• _EXERCISE INSTRUCTIONS_: The data below is to be retyped exactly, line by line.

• _RECORDS SUPPLIED_:
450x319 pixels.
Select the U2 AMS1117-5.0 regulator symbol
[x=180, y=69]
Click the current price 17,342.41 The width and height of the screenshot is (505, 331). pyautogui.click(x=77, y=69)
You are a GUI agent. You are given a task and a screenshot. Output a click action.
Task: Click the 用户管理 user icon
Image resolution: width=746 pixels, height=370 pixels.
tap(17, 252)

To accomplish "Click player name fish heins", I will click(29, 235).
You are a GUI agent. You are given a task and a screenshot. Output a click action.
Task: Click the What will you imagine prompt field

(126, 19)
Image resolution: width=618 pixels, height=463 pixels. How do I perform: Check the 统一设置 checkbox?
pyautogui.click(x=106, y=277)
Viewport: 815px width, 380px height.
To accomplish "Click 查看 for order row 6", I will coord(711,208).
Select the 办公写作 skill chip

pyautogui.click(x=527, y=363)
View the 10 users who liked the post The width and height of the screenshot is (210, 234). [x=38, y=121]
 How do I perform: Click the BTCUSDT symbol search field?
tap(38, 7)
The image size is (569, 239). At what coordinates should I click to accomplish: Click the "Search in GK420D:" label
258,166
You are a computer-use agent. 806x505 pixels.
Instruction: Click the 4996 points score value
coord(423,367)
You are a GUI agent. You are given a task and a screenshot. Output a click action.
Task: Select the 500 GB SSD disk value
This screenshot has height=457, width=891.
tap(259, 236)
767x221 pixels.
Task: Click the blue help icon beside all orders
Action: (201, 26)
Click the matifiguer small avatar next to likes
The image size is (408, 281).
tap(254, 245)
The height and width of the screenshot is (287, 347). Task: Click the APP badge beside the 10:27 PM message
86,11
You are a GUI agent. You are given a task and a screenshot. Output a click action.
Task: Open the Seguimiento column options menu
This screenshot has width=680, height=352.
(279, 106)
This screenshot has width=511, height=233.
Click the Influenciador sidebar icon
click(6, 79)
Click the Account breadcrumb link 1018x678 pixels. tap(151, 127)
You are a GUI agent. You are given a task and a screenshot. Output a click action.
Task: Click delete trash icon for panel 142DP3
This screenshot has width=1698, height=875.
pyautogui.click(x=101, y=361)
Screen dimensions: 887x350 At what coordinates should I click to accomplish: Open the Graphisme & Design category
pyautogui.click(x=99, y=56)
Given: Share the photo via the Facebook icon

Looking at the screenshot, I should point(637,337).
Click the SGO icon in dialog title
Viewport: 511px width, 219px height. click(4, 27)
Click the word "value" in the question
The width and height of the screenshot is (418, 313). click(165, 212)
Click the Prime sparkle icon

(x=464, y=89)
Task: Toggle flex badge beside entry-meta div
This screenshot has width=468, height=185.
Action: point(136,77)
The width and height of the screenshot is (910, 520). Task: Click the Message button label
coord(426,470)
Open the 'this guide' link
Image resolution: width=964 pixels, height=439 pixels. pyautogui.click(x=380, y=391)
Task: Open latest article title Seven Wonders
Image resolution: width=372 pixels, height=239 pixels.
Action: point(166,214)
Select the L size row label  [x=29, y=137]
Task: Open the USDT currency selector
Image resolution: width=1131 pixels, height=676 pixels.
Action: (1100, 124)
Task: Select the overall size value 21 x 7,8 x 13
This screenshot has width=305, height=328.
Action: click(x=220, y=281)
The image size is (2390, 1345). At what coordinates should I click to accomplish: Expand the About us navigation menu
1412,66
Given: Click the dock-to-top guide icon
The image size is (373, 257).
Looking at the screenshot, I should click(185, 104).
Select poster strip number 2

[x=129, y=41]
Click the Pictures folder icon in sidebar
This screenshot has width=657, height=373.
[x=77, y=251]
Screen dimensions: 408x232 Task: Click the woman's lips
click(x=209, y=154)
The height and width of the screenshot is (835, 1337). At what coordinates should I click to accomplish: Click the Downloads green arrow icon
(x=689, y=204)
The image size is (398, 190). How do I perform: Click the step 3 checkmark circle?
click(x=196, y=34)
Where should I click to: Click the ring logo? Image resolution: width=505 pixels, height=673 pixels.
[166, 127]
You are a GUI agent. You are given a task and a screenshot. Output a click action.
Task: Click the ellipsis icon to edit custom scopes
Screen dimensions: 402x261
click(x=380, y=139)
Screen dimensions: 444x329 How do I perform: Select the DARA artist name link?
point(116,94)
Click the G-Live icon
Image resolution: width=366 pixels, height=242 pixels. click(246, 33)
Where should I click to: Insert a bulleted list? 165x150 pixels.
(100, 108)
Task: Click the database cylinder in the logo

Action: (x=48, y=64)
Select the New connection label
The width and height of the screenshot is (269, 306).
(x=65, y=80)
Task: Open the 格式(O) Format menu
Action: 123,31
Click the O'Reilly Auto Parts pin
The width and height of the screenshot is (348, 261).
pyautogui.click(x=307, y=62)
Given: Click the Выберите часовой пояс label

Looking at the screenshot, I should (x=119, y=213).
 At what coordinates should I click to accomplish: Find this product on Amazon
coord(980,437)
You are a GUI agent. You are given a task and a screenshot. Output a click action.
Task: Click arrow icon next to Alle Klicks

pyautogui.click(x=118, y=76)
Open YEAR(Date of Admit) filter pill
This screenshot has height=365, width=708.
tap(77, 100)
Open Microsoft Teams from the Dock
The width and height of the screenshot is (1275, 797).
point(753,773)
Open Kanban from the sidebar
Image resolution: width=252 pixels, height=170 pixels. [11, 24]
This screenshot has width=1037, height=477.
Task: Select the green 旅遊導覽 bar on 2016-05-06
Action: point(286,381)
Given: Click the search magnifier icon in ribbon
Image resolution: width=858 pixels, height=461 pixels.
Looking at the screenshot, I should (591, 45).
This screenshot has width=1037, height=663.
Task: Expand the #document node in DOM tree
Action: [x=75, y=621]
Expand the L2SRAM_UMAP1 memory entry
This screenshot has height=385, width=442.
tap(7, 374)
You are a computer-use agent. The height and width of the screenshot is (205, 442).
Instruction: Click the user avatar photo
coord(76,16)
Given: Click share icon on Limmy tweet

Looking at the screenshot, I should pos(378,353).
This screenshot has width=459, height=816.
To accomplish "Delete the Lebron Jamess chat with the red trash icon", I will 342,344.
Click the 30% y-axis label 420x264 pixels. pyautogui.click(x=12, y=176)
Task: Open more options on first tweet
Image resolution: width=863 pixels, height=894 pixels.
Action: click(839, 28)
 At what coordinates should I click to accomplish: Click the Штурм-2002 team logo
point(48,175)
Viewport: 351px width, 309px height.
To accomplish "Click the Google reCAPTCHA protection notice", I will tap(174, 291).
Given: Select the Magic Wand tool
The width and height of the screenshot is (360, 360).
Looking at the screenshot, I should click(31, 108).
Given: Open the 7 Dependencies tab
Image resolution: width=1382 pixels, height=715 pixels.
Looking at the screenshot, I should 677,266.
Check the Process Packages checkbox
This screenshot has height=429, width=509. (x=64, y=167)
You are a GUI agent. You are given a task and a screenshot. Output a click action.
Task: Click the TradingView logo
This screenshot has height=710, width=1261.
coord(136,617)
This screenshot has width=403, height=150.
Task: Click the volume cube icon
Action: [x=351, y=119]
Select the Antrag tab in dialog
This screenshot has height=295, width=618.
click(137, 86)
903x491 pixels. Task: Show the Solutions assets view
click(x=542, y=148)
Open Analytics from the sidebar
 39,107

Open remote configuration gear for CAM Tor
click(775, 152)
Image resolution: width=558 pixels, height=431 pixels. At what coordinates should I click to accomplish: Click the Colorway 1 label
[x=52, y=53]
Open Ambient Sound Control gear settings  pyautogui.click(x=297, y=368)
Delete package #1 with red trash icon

• _RESPONSE TO THIS TASK_:
450x319 pixels.
Select the U2 AMS1117-5.0 regulator symbol
[x=180, y=69]
Click the current price 17,342.41 The width and height of the screenshot is (505, 331). pyautogui.click(x=77, y=69)
You are a GUI agent. You are given a task and a screenshot. Output a click action.
Task: Click the 用户管理 user icon
Image resolution: width=746 pixels, height=370 pixels.
tap(17, 252)

To accomplish "Click player name fish heins", I will click(29, 235).
You are a GUI agent. You are given a task and a screenshot. Output a click action.
Task: Click the What will you imagine prompt field

(126, 19)
Image resolution: width=618 pixels, height=463 pixels. How do I perform: Check the 统一设置 checkbox?
pyautogui.click(x=106, y=277)
Viewport: 815px width, 380px height.
To accomplish "Click 查看 for order row 6", I will coord(711,208).
Select the 办公写作 skill chip

pyautogui.click(x=527, y=363)
View the 10 users who liked the post The width and height of the screenshot is (210, 234). [x=38, y=121]
 How do I perform: Click the BTCUSDT symbol search field?
tap(38, 7)
The image size is (569, 239). At what coordinates should I click to accomplish: Click the "Search in GK420D:" label
258,166
You are a computer-use agent. 806x505 pixels.
Instruction: Click the 4996 points score value
coord(423,367)
You are a GUI agent. You are given a task and a screenshot. Output a click action.
Task: Select the 500 GB SSD disk value
This screenshot has height=457, width=891.
tap(259, 236)
767x221 pixels.
Task: Click the blue help icon beside all orders
Action: (201, 26)
Click the matifiguer small avatar next to likes
The image size is (408, 281).
tap(254, 245)
The height and width of the screenshot is (287, 347). Task: Click the APP badge beside the 10:27 PM message
86,11
You are a GUI agent. You are given a task and a screenshot. Output a click action.
Task: Open the Seguimiento column options menu
This screenshot has width=680, height=352.
(279, 106)
This screenshot has width=511, height=233.
Click the Influenciador sidebar icon
click(6, 79)
Click the Account breadcrumb link 1018x678 pixels. tap(151, 127)
You are a GUI agent. You are given a task and a screenshot. Output a click action.
Task: Click delete trash icon for panel 142DP3
This screenshot has width=1698, height=875.
pyautogui.click(x=101, y=361)
Screen dimensions: 887x350 At what coordinates should I click to accomplish: Open the Graphisme & Design category
pyautogui.click(x=99, y=56)
Given: Share the photo via the Facebook icon

Looking at the screenshot, I should point(637,337).
Click the SGO icon in dialog title
Viewport: 511px width, 219px height. click(4, 27)
Click the word "value" in the question
The width and height of the screenshot is (418, 313). click(165, 212)
Click the Prime sparkle icon

(x=464, y=89)
Task: Toggle flex badge beside entry-meta div
This screenshot has width=468, height=185.
Action: point(136,77)
The width and height of the screenshot is (910, 520). Task: Click the Message button label
coord(426,470)
Open the 'this guide' link
Image resolution: width=964 pixels, height=439 pixels. pyautogui.click(x=380, y=391)
Task: Open latest article title Seven Wonders
Image resolution: width=372 pixels, height=239 pixels.
Action: point(166,214)
Select the L size row label  [x=29, y=137]
Task: Open the USDT currency selector
Image resolution: width=1131 pixels, height=676 pixels.
Action: (1100, 124)
Task: Select the overall size value 21 x 7,8 x 13
This screenshot has width=305, height=328.
Action: click(x=220, y=281)
The image size is (2390, 1345). At what coordinates should I click to accomplish: Expand the About us navigation menu
1412,66
Given: Click the dock-to-top guide icon
The image size is (373, 257).
Looking at the screenshot, I should click(185, 104).
Select poster strip number 2

[x=129, y=41]
Click the Pictures folder icon in sidebar
This screenshot has width=657, height=373.
[x=77, y=251]
Screen dimensions: 408x232 Task: Click the woman's lips
click(x=209, y=154)
The height and width of the screenshot is (835, 1337). At what coordinates should I click to accomplish: Click the Downloads green arrow icon
(x=689, y=204)
The image size is (398, 190). How do I perform: Click the step 3 checkmark circle?
click(x=196, y=34)
Where should I click to: Click the ring logo? Image resolution: width=505 pixels, height=673 pixels.
[166, 127]
You are a GUI agent. You are given a task and a screenshot. Output a click action.
Task: Click the ellipsis icon to edit custom scopes
Screen dimensions: 402x261
click(x=380, y=139)
Screen dimensions: 444x329 How do I perform: Select the DARA artist name link?
point(116,94)
Click the G-Live icon
Image resolution: width=366 pixels, height=242 pixels. click(246, 33)
Where should I click to: Insert a bulleted list? 165x150 pixels.
(100, 108)
Task: Click the database cylinder in the logo

Action: (x=48, y=64)
Select the New connection label
The width and height of the screenshot is (269, 306).
(x=65, y=80)
Task: Open the 格式(O) Format menu
Action: 123,31
Click the O'Reilly Auto Parts pin
The width and height of the screenshot is (348, 261).
pyautogui.click(x=307, y=62)
Given: Click the Выберите часовой пояс label

Looking at the screenshot, I should (x=119, y=213).
 At what coordinates should I click to accomplish: Find this product on Amazon
coord(980,437)
You are a GUI agent. You are given a task and a screenshot. Output a click action.
Task: Click arrow icon next to Alle Klicks

pyautogui.click(x=118, y=76)
Open YEAR(Date of Admit) filter pill
This screenshot has height=365, width=708.
tap(77, 100)
Open Microsoft Teams from the Dock
The width and height of the screenshot is (1275, 797).
point(753,773)
Open Kanban from the sidebar
Image resolution: width=252 pixels, height=170 pixels. [11, 24]
This screenshot has width=1037, height=477.
Task: Select the green 旅遊導覽 bar on 2016-05-06
Action: point(286,381)
Given: Click the search magnifier icon in ribbon
Image resolution: width=858 pixels, height=461 pixels.
Looking at the screenshot, I should (591, 45).
This screenshot has width=1037, height=663.
Task: Expand the #document node in DOM tree
Action: [x=75, y=621]
Expand the L2SRAM_UMAP1 memory entry
This screenshot has height=385, width=442.
tap(7, 374)
You are a computer-use agent. The height and width of the screenshot is (205, 442).
Instruction: Click the user avatar photo
coord(76,16)
Given: Click share icon on Limmy tweet

Looking at the screenshot, I should pos(378,353).
This screenshot has width=459, height=816.
To accomplish "Delete the Lebron Jamess chat with the red trash icon", I will 342,344.
Click the 30% y-axis label 420x264 pixels. pyautogui.click(x=12, y=176)
Task: Open more options on first tweet
Image resolution: width=863 pixels, height=894 pixels.
Action: click(839, 28)
 At what coordinates should I click to accomplish: Click the Штурм-2002 team logo
point(48,175)
Viewport: 351px width, 309px height.
To accomplish "Click the Google reCAPTCHA protection notice", I will tap(174, 291).
Given: Select the Magic Wand tool
The width and height of the screenshot is (360, 360).
Looking at the screenshot, I should click(31, 108).
Given: Open the 7 Dependencies tab
Image resolution: width=1382 pixels, height=715 pixels.
Looking at the screenshot, I should 677,266.
Check the Process Packages checkbox
This screenshot has height=429, width=509. (x=64, y=167)
You are a GUI agent. You are given a task and a screenshot. Output a click action.
Task: Click the TradingView logo
This screenshot has height=710, width=1261.
coord(136,617)
This screenshot has width=403, height=150.
Task: Click the volume cube icon
Action: [x=351, y=119]
Select the Antrag tab in dialog
This screenshot has height=295, width=618.
click(137, 86)
903x491 pixels. Task: Show the Solutions assets view
click(x=542, y=148)
Open Analytics from the sidebar
 39,107

Open remote configuration gear for CAM Tor
click(775, 152)
Image resolution: width=558 pixels, height=431 pixels. At what coordinates should I click to accomplish: Click the Colorway 1 label
[x=52, y=53]
Open Ambient Sound Control gear settings  pyautogui.click(x=297, y=368)
Delete package #1 with red trash icon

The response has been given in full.